"Pana-vision" is the fourth single by the English rock band the Smile, released on 3 April 2022. It is included on their debut album, A Light for Attracting Attention.

Music video 
An animated visualizer directed by Sabrina Nichols, using imagery by the Radiohead artist Stanley Donwood, was released alongside on 3 April 2022. Mxdwn.com writer Lauren Floyd called the video "cinematic", saying it features "dramatically elongated and drawn out shapes and figures ... parallel to Yorke's airy falsetto".

On July 20, 2022, the scene from the series finale of the British television series Peaky Blinders that used "Pana-vision" in full three months earlier was uploaded as a separate live-action music video for the song. The music video was directed by series director Anthony Byrne.

Reception
"Pana-vision" received favourable reviews. Tyler Golsen of Far Out Magazine gave it 7.2 out of 10, calling it the Smile's most "nebulous track" so far, and likened it to Jonny Greenwood's film scores. Loudwire said its "cinematic" title fit its "picturesque piano-driven exploration". The Uproxx writer Adrian Spinelli called the song "decidedly sinister" and said the piano "challenges your mind to understand how the song is supposed to make you feel". Cleber Facchi of Música Instântanea compared the song favourably to Radiohead's 2016 album A Moon Shaped Pool.

> [Recorded information]
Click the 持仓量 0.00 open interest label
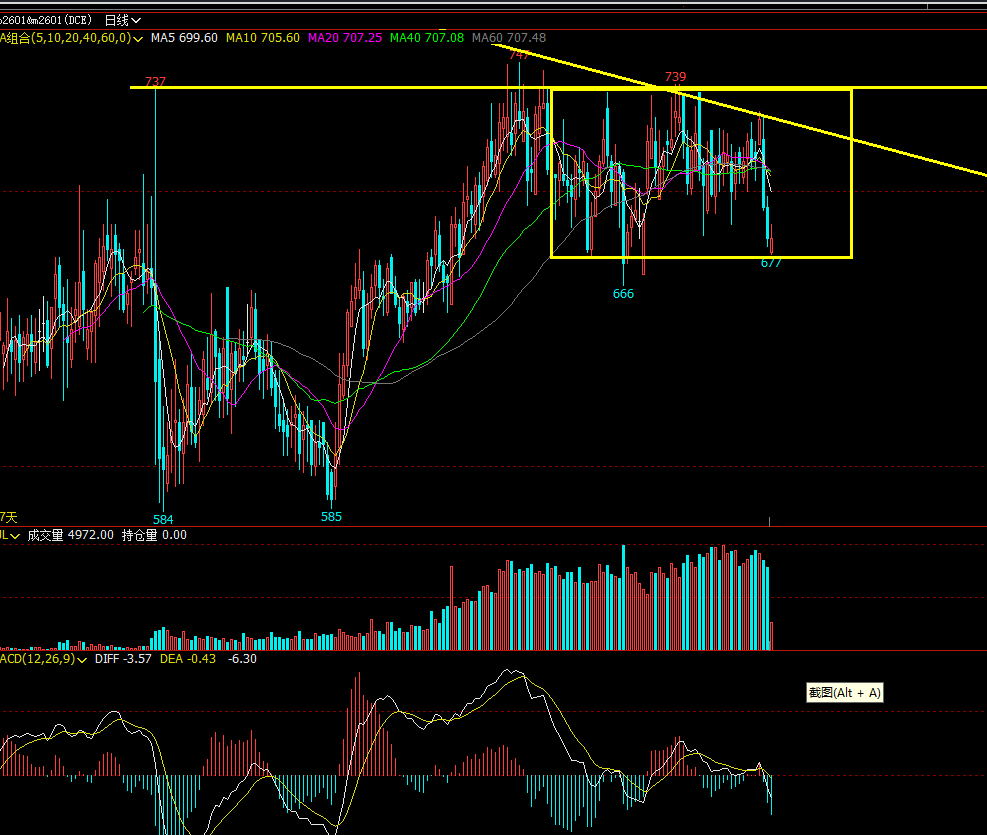The height and width of the screenshot is (835, 987). [154, 536]
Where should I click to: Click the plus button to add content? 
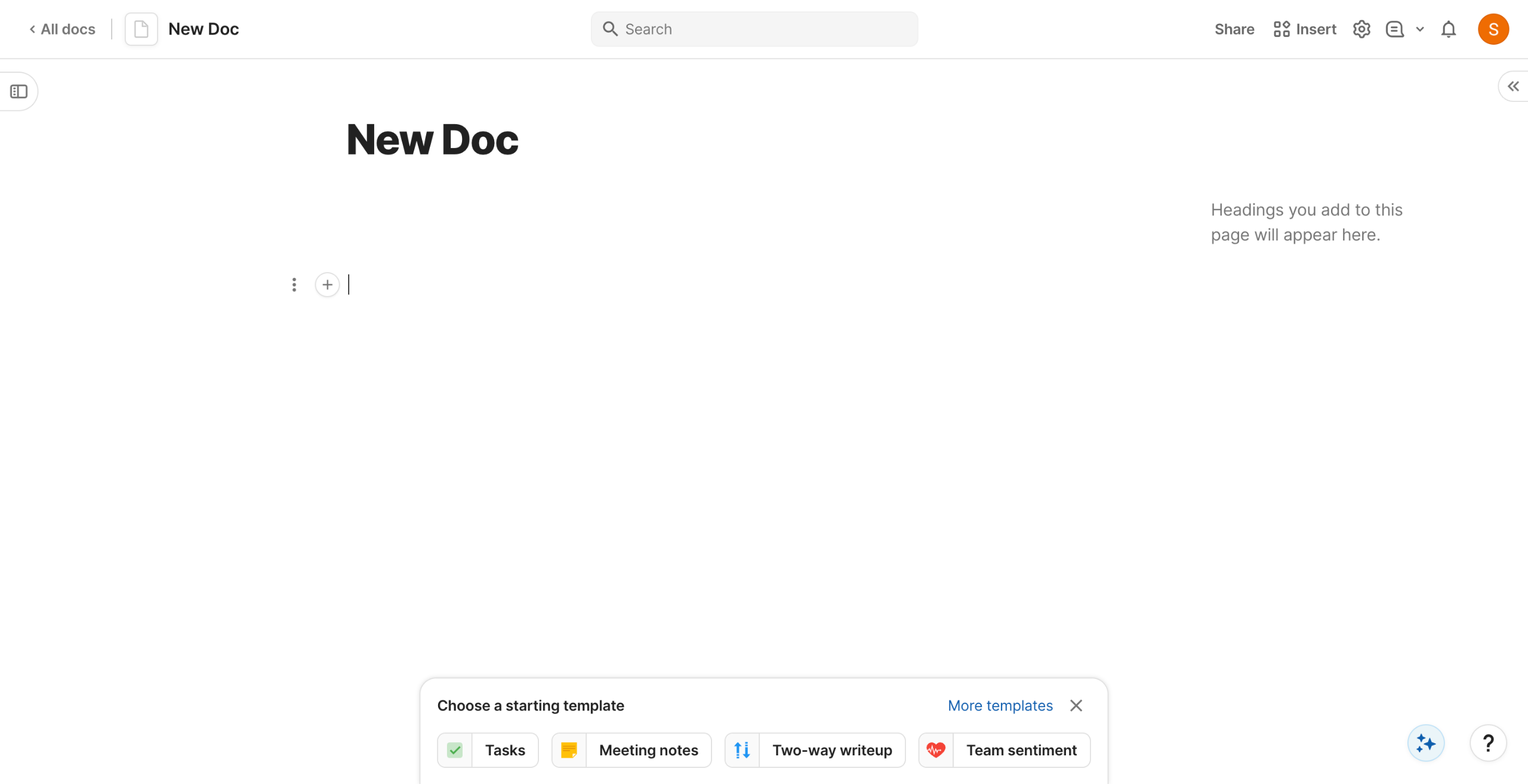pos(327,285)
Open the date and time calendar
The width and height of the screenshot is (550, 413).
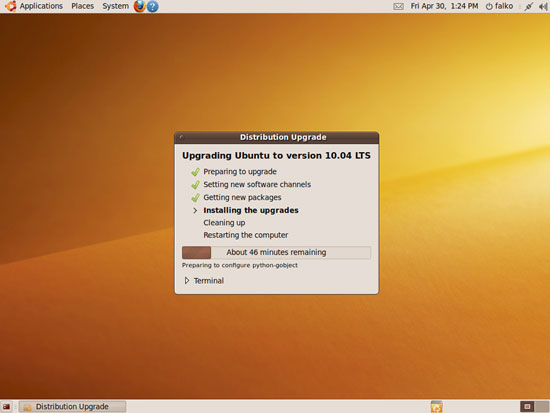pyautogui.click(x=444, y=6)
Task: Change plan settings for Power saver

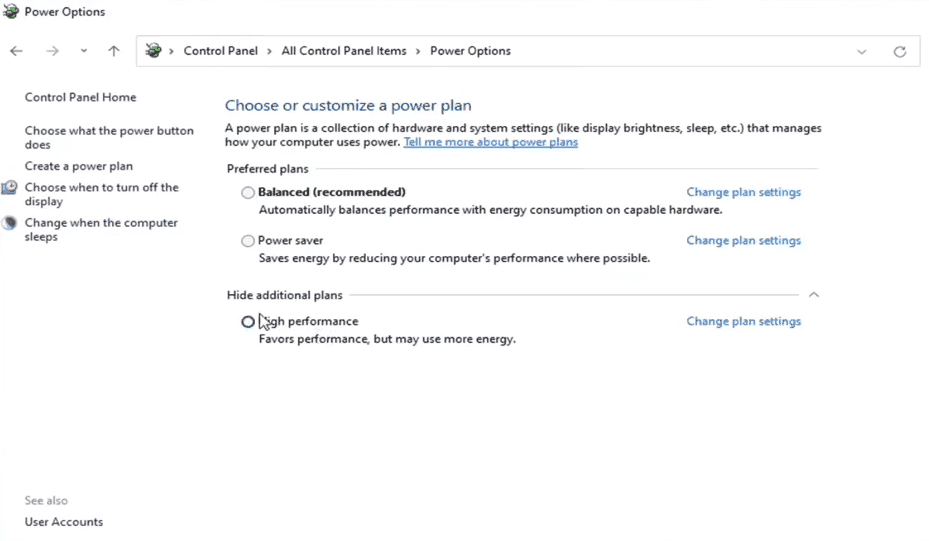Action: [744, 241]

> [To-do list]
1. Repeat word for word the part of the article on "Pana-vision" from "On July 20, 2022, the" up to and including "director Anthony Byrne.".
2. Arrange every line of the entries as a numbered list, skipping blank lines and leaving the pictures out.

> [Solved tasks]
1.
On July 20, 2022, the scene from the series finale of the British television series Peaky Blinders that used "Pana-vision" in full three months earlier was uploaded as a separate live-action music video for the song. The music video was directed by series director Anthony Byrne.

2.
1. Click the 持仓量 0.00 open interest label
2. The height and width of the screenshot is (835, 987). [154, 536]
3. Where should I click to: Click the plus button to add content? 
4. pos(327,285)
5. Open the date and time calendar
6. The width and height of the screenshot is (550, 413).
7. pyautogui.click(x=444, y=6)
8. Task: Change plan settings for Power saver
9. Action: [744, 241]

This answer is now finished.